Opinión

Los técnicos son otros; la esperanza es la misma

22/10/21 - 20:48
  • Once de la Albirroja que había iniciado el partido ante Bolivia, en La Paz.
Por Robert Singer
rsinger@tigosports.com.py

La querida Albirroja se encuentra en el umbral de una nueva etapa que, por la coyuntura actual, léase, la tabla de posiciones de las Eliminatorias mundialistas- es sencillamente decisiva.

Lamentablemente, amigo lector, una vez más un proyecto inicial que, como todos, a nivel de clubes o de selecciones, comenzó con la idea de llegar hasta el final se ha cortado casi a mitad de camino.

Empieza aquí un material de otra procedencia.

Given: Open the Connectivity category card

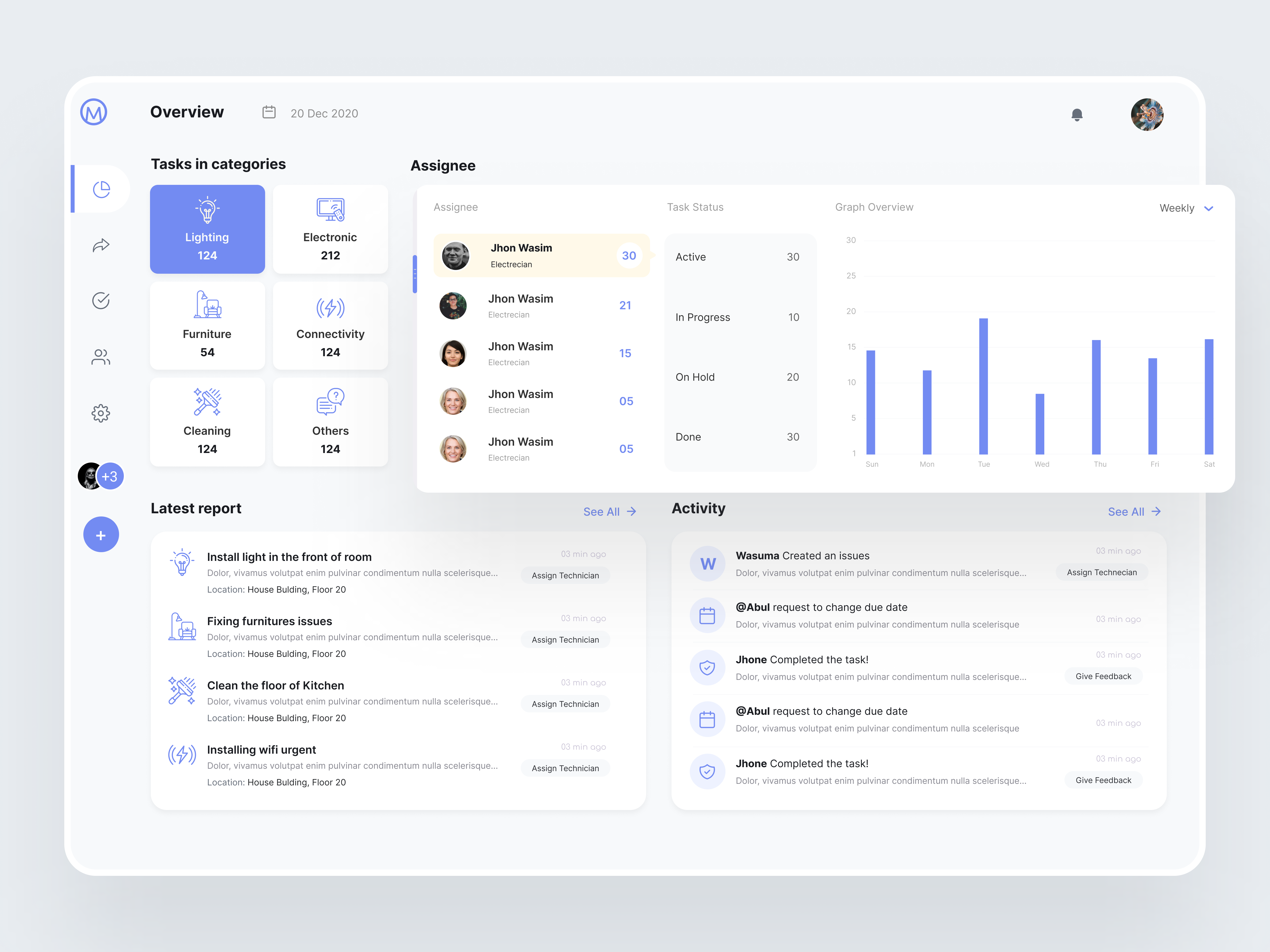Looking at the screenshot, I should point(330,325).
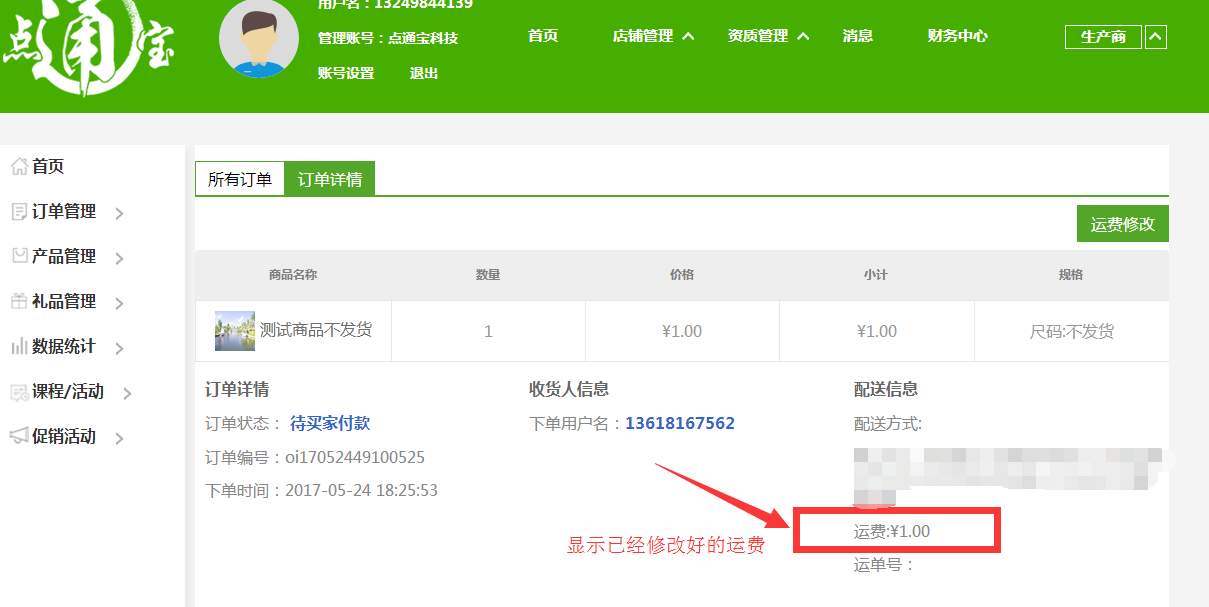
Task: Click the 测试商品不发货 product thumbnail
Action: point(235,331)

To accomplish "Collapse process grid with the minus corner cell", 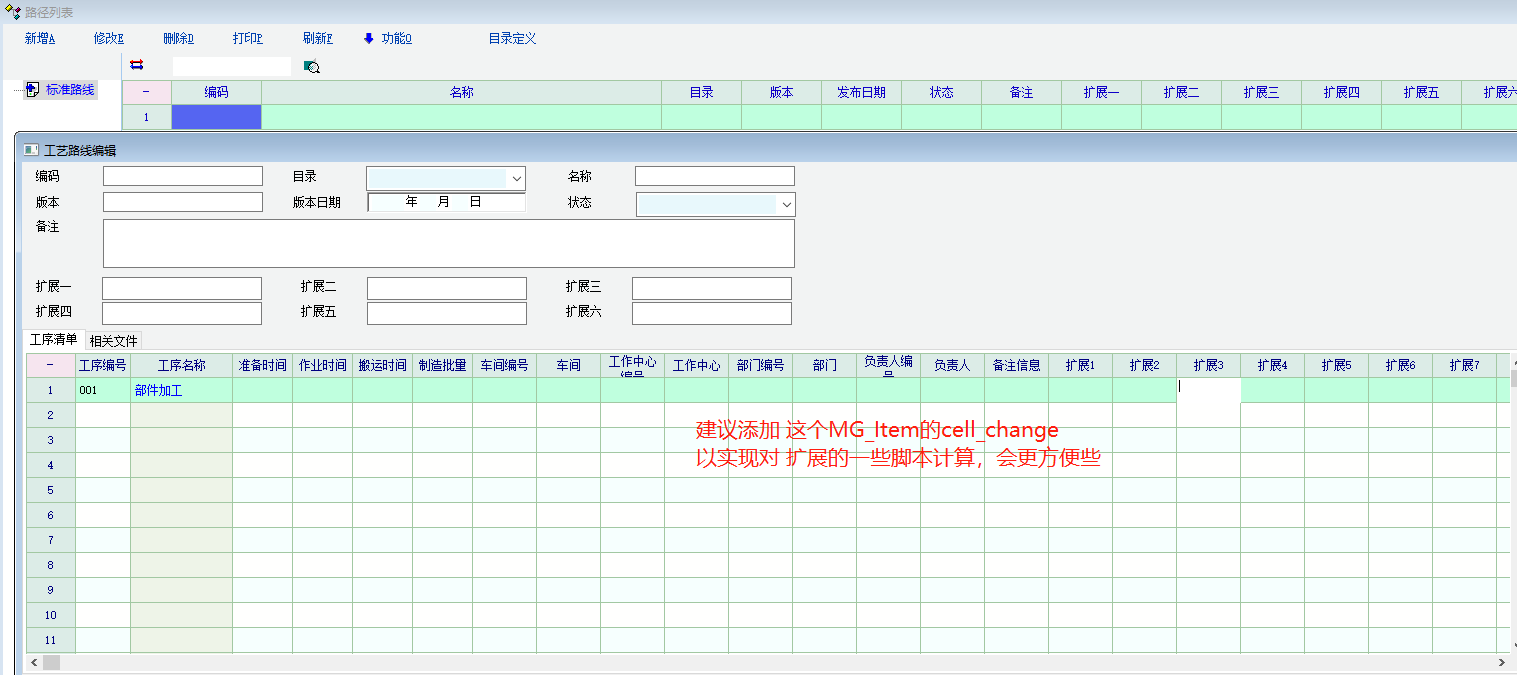I will point(50,365).
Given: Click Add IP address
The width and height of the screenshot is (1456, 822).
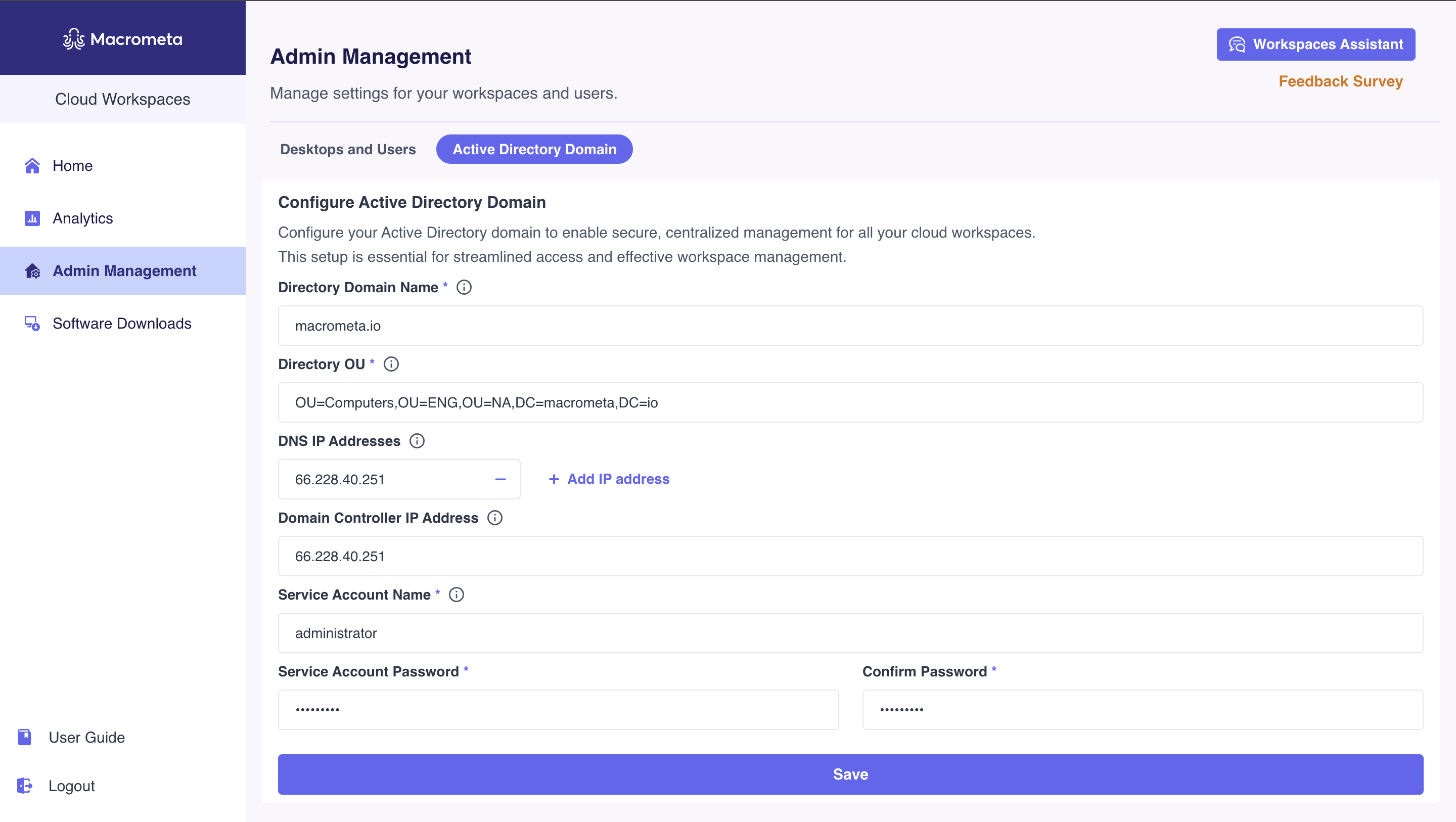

Claro, lo de mitad de camino es una manera de expresarlo porque los números de la tabla indican que no estamos en esa posición –que sería, como mínimo, el quinto puesto-  sino más abajo y justamente ello fue el detonador de la tan drástica como necesaria y urgente medida de la destitución del profesor Eduardo Berizzo.

Berizzo, en su última conferencia de prensa, utilizó un concepto que, paradójicamente, tuvo mucho que ver en lo que ocurrió con él. El técnico habló de “una actitud autodestructiva”, refiriéndose a la prensa, redes sociales, el humor de la afición y etcéteras, dándole exagerada importancia a situaciones ajenas a lo que realmente importaba, que era, nada más y nada menos, que el flojo rendimiento de la selección.

Autodestructiva terminó siendo la actitud de Berizzo, en un plano estrictamente deportivo porque, con todo el derecho que tenía como responsable técnico de la selección, se empecinó en nombres que no rindieron de acuerdo a lo que, por lo visto, él esperaba y en esquemas tácticos que, más allá de la insoportable discusión de si era 4-3-3, 4-4-2, 3-5-8 o 9-6-8, lo que mostraban en la cancha eran equipos insulsos, lentos, previsibles, sin agresividad. De hecho, al momento del retiro de Berizzo hemos ganado tan solo dos partidos y ambos al mismo equipo: Venezuela. Berizzo se marchó sin poder decir que le deja a su sucesor un once titular. Jamás lo consiguió.

Hoy llega al comando de la selección Guillermo Barros con su hermano mellizo, Gustavo, y su llegada, dentro de las contras que siempre existieron, existen y van a existir, ha sido bien recibida por una afición que, por otra parte, se había sentido aliviada con la ida del anterior técnico.

Desde esta columna lo que podemos decir, amigo lector, es que nos gusta que al frente de la selección está un técnico que a lo largo de su corta, pero exitosa carrera como técnico de equipos, especialmente Lanús y Boca Juniors, ambos de Argentina, ha demostrado que el temperamento ganador que hizo que se destacara a lo largo de muchos años de carrera como jugador lo traslada a su trabajo como entrenador. Barros ha dado señales claras de ser un técnico que gusta del juego ofensivo y directo.

Después, claro, están los matices, los diseños tácticos, las formas, en fin, pero siempre con la esencia ganadora como intención básica. De entrada, hay una diferencia que nos parece importante, fundamental diríamos, que es que mientras el protagonismo que Berizzo predicaba era más teórico que práctico, Barros sí lo ha llevado a la práctica y ojalá así lo haga también con la Albirroja.

Es un momento difícil, sí, sin duda, pero hoy, antes de jugar contra Chile, seguimos dependiendo de nosotros mismos, por lo que se nos ocurre que, dentro de todo, hemos hecho a tiempo el cambio de mando que se necesitaba. Como lo hacemos siempre, con cada técnico que se hace cargo de la querida Albirroja, les deseamos suerte a Guillermo y Gustavo Barros.

Hoy, los técnicos son otros, la esperanza es la misma.